• **REQUIRED ACTION**: The lines from the top of the data down to the line with "# Зеленоградский (645, 824)" should be repeated exactly, both ends included.

• **GIVEN INFORMATION**:
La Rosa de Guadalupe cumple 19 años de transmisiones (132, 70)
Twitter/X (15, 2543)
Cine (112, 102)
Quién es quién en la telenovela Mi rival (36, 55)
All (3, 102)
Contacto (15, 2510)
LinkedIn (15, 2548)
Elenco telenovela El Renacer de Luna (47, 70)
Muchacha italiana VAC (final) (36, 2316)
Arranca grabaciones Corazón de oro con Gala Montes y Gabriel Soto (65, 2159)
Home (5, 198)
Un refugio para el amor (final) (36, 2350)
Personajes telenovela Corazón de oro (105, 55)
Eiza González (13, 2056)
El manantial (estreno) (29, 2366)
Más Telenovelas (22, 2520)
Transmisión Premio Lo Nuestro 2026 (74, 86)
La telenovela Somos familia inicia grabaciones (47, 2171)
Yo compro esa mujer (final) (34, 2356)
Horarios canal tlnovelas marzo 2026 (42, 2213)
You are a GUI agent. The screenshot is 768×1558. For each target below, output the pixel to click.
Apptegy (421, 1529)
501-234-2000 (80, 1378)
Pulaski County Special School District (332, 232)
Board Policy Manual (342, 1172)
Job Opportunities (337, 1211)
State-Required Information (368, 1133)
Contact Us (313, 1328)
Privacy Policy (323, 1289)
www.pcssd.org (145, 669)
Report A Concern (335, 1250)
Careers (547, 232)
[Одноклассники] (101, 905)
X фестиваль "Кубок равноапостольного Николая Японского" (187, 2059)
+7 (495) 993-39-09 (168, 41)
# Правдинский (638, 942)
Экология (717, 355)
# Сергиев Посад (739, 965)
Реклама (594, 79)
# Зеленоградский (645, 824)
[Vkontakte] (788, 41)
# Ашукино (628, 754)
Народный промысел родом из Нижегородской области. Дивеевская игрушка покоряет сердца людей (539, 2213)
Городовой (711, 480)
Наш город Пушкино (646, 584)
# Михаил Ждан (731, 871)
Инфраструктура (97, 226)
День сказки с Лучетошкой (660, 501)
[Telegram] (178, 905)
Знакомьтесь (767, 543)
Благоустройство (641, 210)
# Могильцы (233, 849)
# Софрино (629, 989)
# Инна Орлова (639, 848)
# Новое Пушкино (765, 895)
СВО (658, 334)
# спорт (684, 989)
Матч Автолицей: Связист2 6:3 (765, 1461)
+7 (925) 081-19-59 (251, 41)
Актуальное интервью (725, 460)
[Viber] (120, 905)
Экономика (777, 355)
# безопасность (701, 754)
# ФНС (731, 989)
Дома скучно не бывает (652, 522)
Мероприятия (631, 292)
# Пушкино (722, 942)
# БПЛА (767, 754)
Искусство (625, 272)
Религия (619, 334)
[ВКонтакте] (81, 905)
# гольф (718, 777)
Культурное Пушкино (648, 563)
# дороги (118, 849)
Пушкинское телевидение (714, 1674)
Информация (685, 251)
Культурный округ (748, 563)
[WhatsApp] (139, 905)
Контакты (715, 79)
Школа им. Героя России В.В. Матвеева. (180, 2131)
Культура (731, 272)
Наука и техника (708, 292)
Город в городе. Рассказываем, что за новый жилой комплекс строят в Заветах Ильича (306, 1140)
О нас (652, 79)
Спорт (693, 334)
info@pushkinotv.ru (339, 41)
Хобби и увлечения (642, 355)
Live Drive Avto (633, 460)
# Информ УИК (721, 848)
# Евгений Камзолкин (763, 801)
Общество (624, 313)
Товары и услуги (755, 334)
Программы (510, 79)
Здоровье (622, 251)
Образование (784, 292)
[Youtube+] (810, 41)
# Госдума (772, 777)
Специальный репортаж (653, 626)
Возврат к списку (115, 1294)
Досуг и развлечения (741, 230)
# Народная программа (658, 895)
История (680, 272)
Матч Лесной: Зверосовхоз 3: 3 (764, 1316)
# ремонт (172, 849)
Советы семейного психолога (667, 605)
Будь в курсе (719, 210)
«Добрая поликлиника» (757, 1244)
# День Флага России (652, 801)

• **WRITTEN ANSWER**:
La Rosa de Guadalupe cumple 19 años de transmisiones (132, 70)
Twitter/X (15, 2543)
Cine (112, 102)
Quién es quién en la telenovela Mi rival (36, 55)
All (3, 102)
Contacto (15, 2510)
LinkedIn (15, 2548)
Elenco telenovela El Renacer de Luna (47, 70)
Muchacha italiana VAC (final) (36, 2316)
Arranca grabaciones Corazón de oro con Gala Montes y Gabriel Soto (65, 2159)
Home (5, 198)
Un refugio para el amor (final) (36, 2350)
Personajes telenovela Corazón de oro (105, 55)
Eiza González (13, 2056)
El manantial (estreno) (29, 2366)
Más Telenovelas (22, 2520)
Transmisión Premio Lo Nuestro 2026 (74, 86)
La telenovela Somos familia inicia grabaciones (47, 2171)
Yo compro esa mujer (final) (34, 2356)
Horarios canal tlnovelas marzo 2026 (42, 2213)
You are a GUI agent. The screenshot is 768×1558. For each target below, output the pixel to click.
Apptegy (421, 1529)
501-234-2000 (80, 1378)
Pulaski County Special School District (332, 232)
Board Policy Manual (342, 1172)
Job Opportunities (337, 1211)
State-Required Information (368, 1133)
Contact Us (313, 1328)
Privacy Policy (323, 1289)
www.pcssd.org (145, 669)
Report A Concern (335, 1250)
Careers (547, 232)
[Одноклассники] (101, 905)
X фестиваль "Кубок равноапостольного Николая Японского" (187, 2059)
+7 (495) 993-39-09 (168, 41)
# Правдинский (638, 942)
Экология (717, 355)
# Сергиев Посад (739, 965)
Реклама (594, 79)
# Зеленоградский (645, 824)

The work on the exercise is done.